Of these 28-minute programs, 22 minutes are devoted to a Turtle episode. The rest is commercials, including a 2 1/2-minute ad for IVE’s other Turtle videos, a 90-second trailer for the movie and a Burger King ad pushing its Kids Clubs.

Though these Turtle episodes are new to home video, they’re not new. All have been previously shown on the Turtles’ syndicated TV series. “It doesn’t seem to matter that they’ve been shown on TV,” Becker said.

It certainly hasn’t mattered for IVE’s other Turtle titles. Becker reported that in the two-and-a-half years IVE has been involved with Turtle videos, several million copies have been sold. Prior to the Burger King promotion, five titles--each containing two episodes--were on the home-video market, selling for $14.95 apiece. IVE’s initial shipment of the most recent Turtle video, “Cowabunga, Shreadhead,” was over 600,000 units.

One reason the Burger King chain was a perfect place to introduce the Turtle videos is that there was a previous promotional tie-in with the Turtles.

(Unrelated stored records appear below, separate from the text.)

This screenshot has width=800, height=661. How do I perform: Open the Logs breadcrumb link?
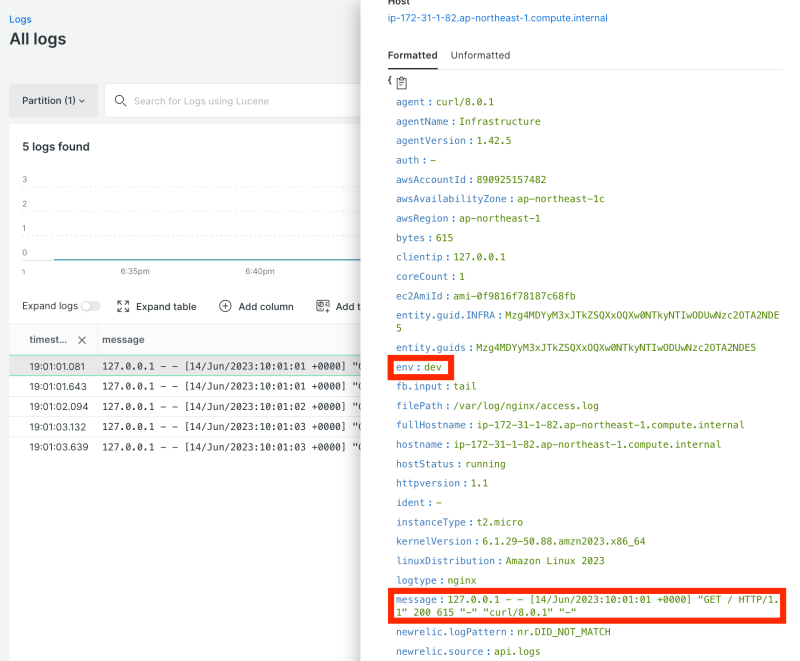pos(20,18)
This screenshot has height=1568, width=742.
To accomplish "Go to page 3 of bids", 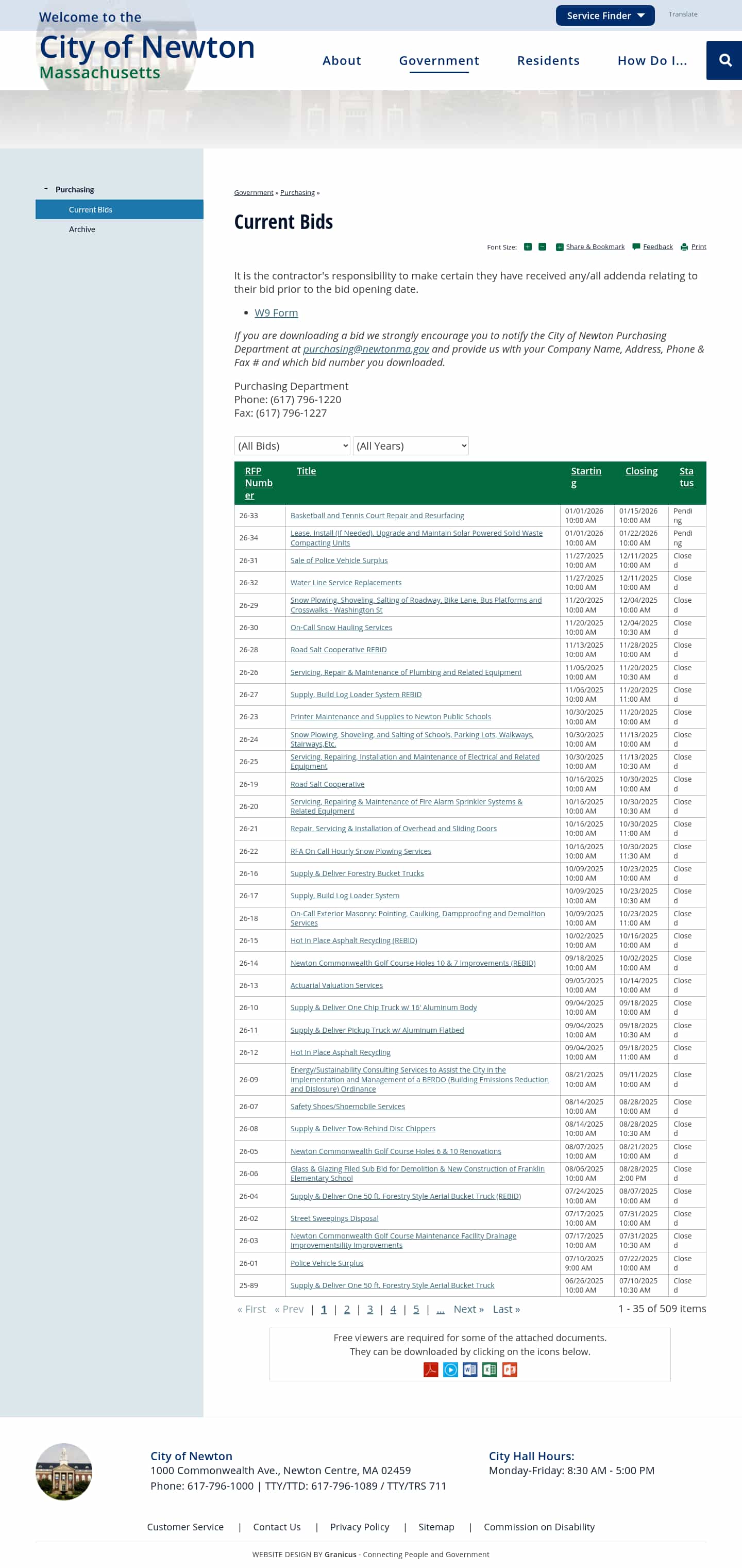I will click(x=370, y=1309).
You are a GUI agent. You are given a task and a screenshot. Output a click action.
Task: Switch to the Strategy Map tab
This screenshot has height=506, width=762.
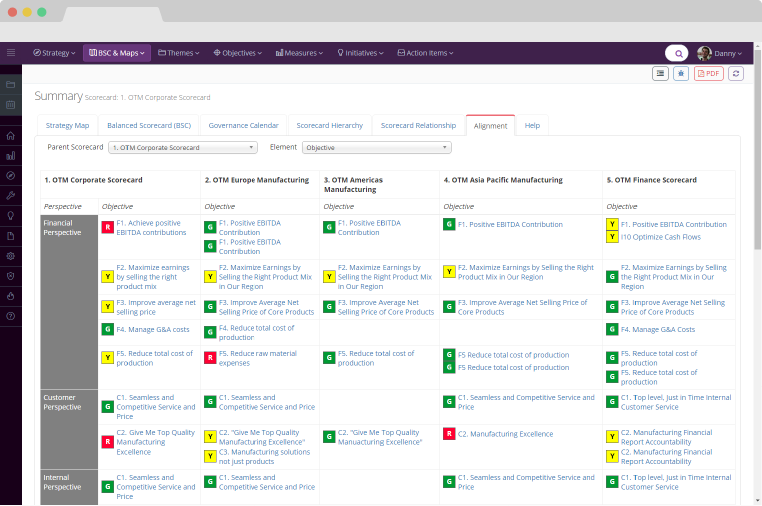68,126
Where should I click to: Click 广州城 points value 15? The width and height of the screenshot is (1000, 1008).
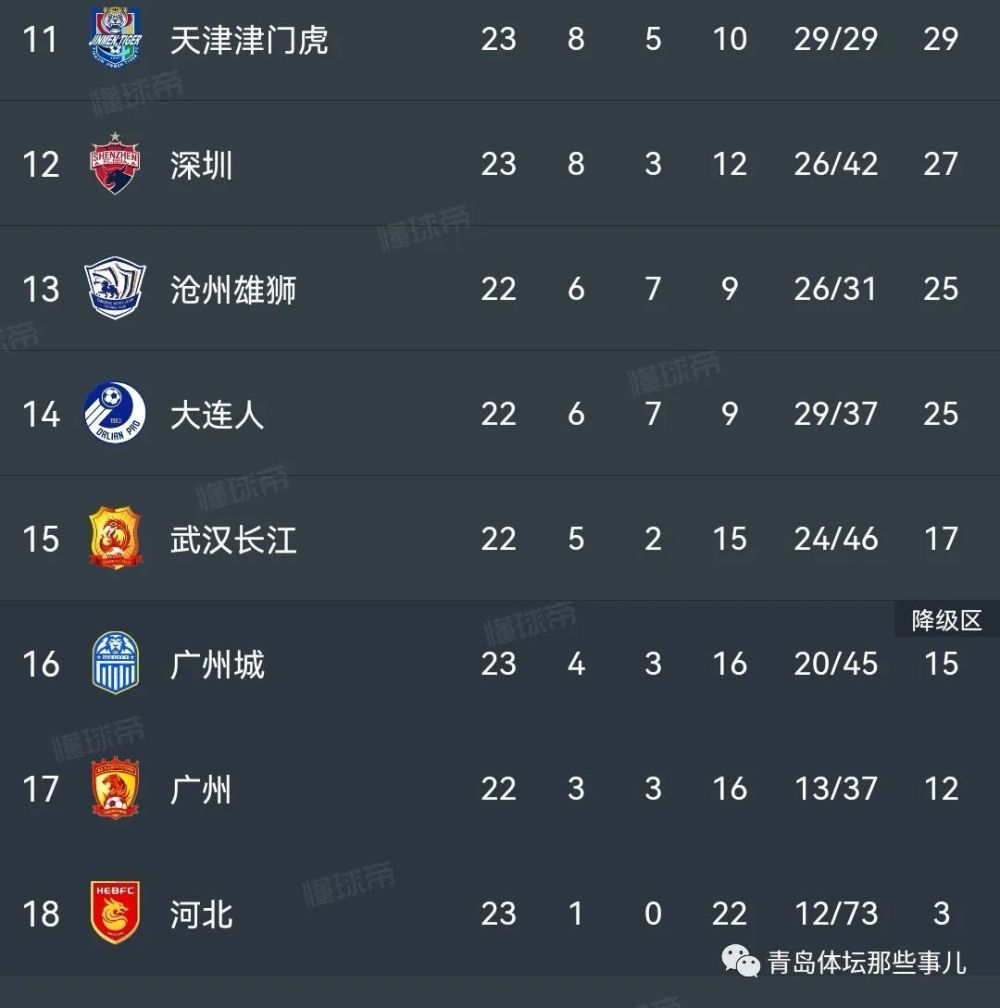(941, 664)
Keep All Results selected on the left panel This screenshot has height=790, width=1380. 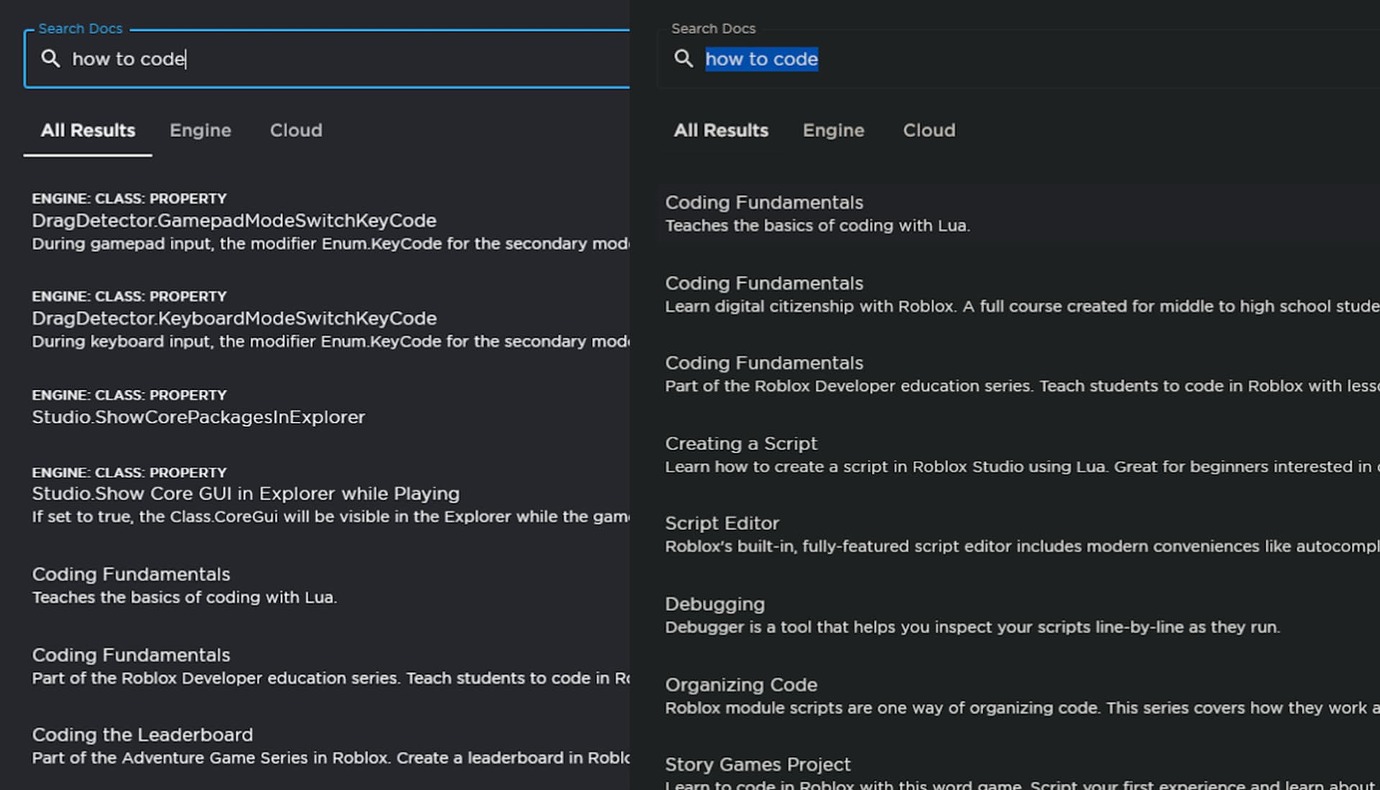coord(87,130)
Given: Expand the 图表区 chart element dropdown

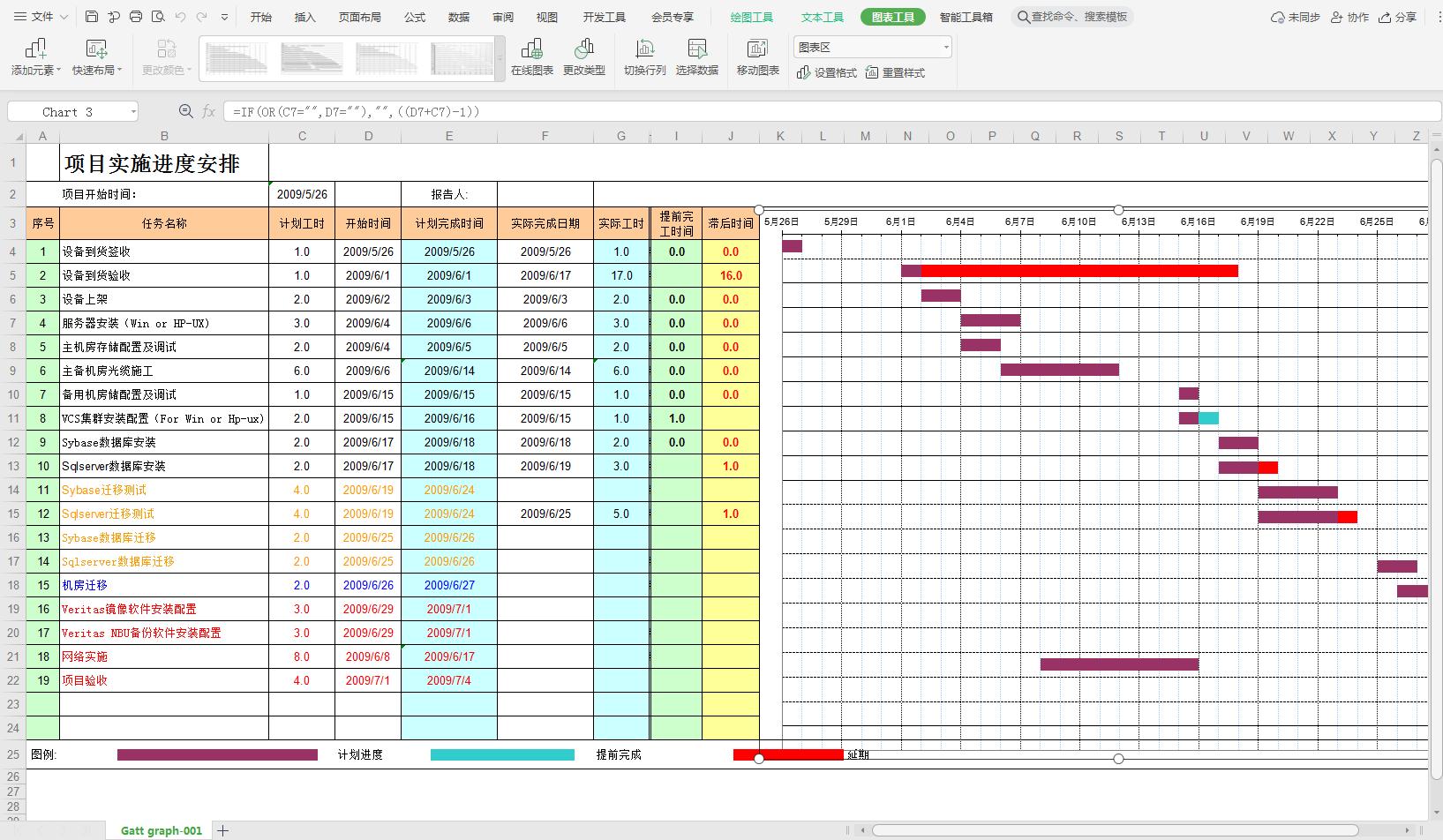Looking at the screenshot, I should 946,48.
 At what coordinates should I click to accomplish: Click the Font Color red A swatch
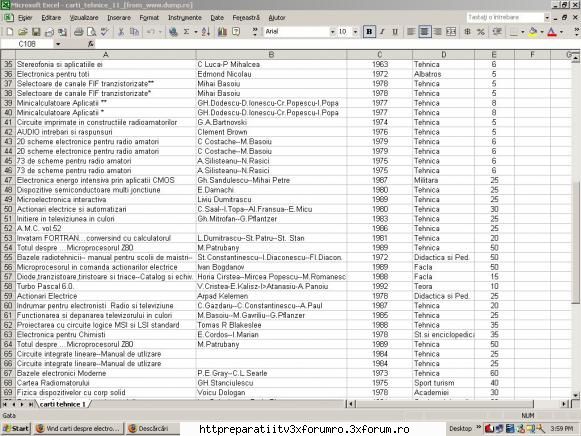click(552, 32)
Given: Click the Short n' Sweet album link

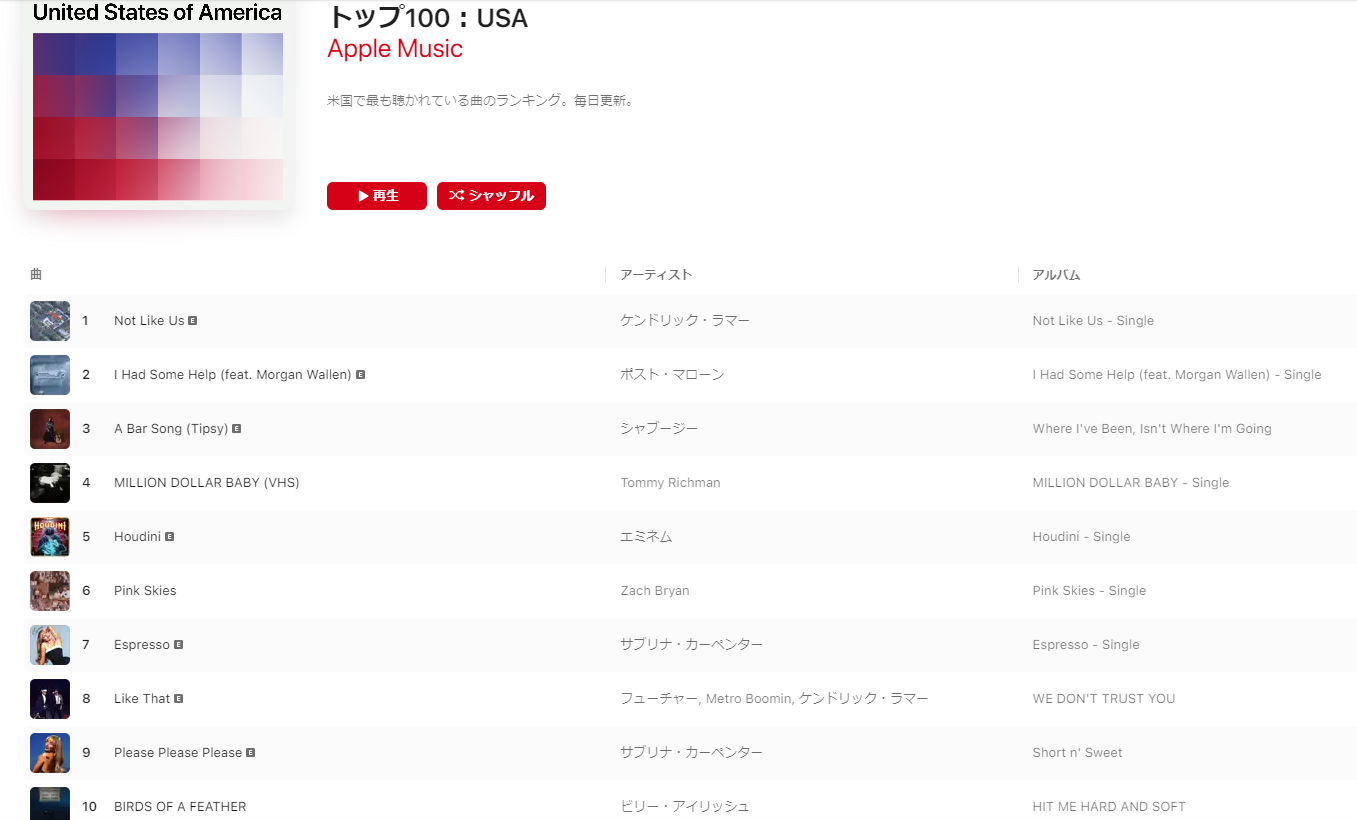Looking at the screenshot, I should tap(1077, 753).
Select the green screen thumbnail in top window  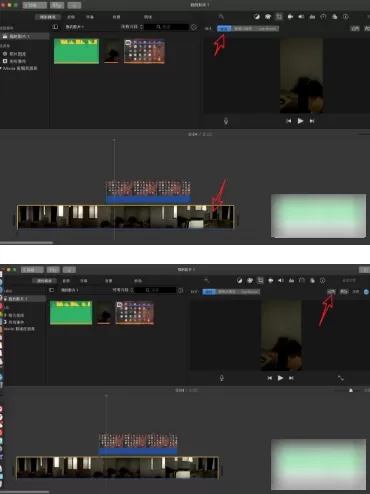(76, 51)

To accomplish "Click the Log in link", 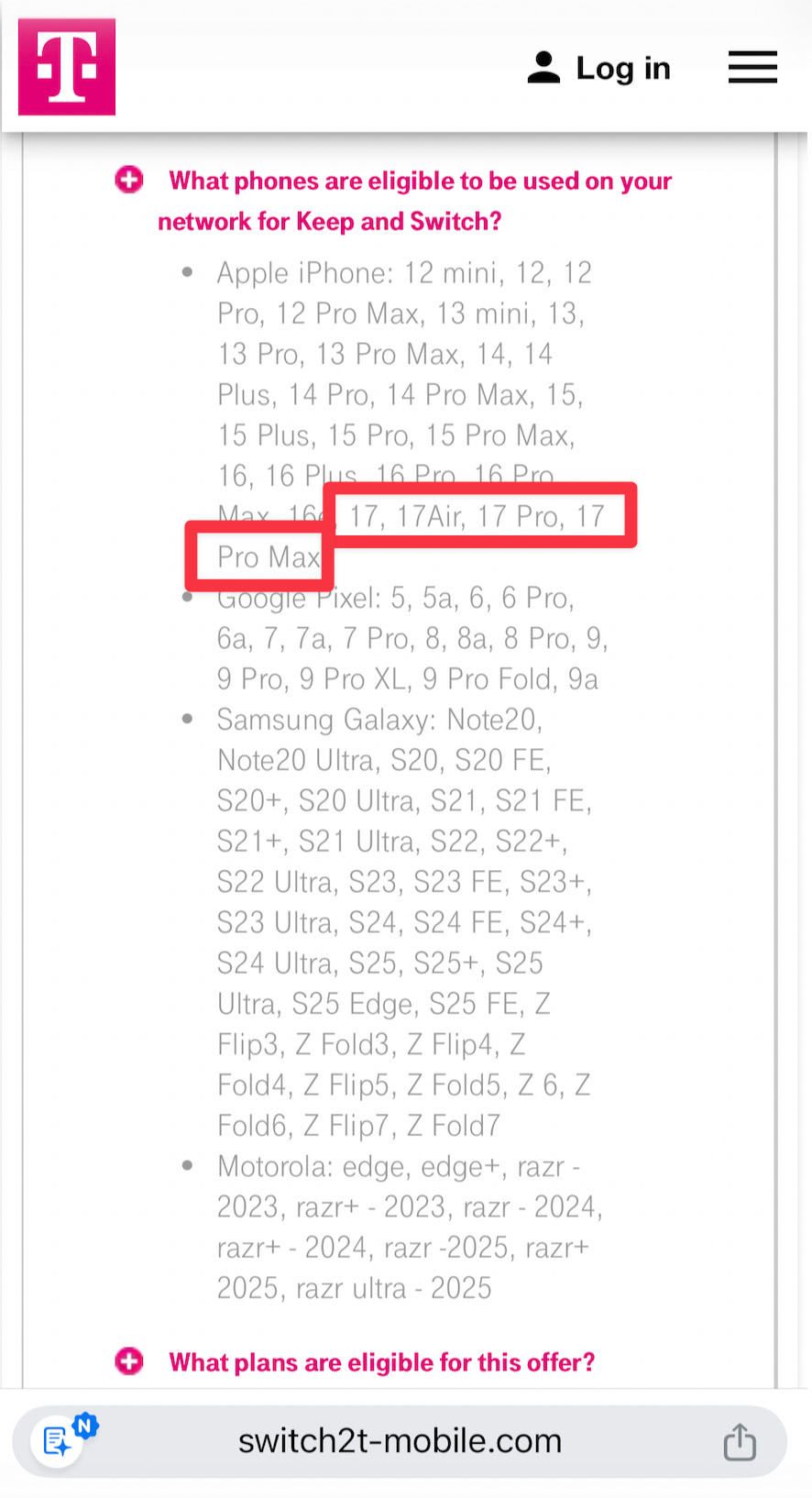I will [623, 68].

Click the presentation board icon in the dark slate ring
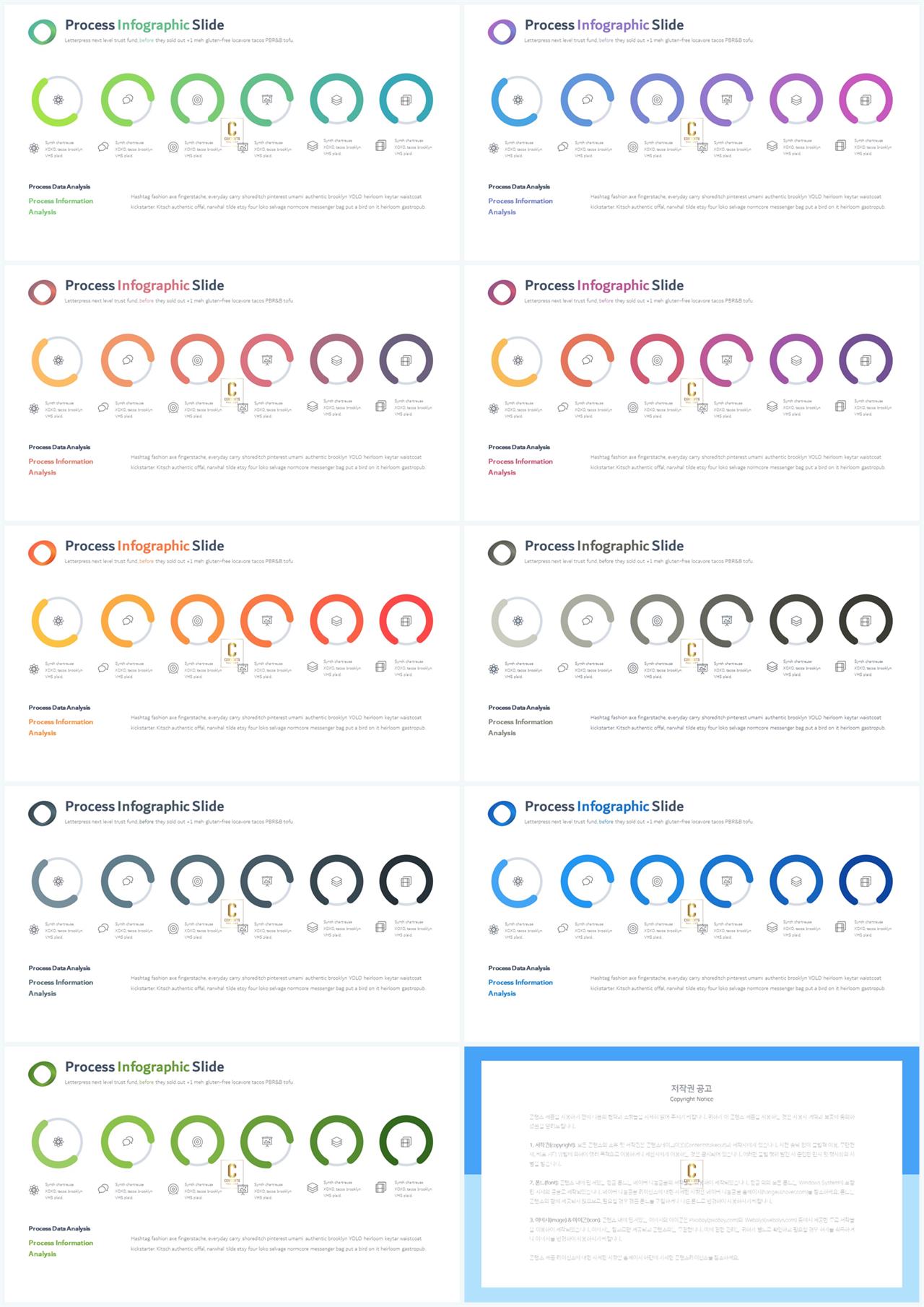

In February, Becker said, over 14 million “Teenage Mutant Ninja Turtle” badges were dispensed as part of Burger King’s Kids Club promotion. “Kids already associated Burger King with the Turtles, which makes selling the videos there much easier,” Becker explained.

To enhance the association between Burger King and the Turtles’ videos, two ads have been running on TV--one for adults and one for children--as part of a multimillion-dollar ad campaign.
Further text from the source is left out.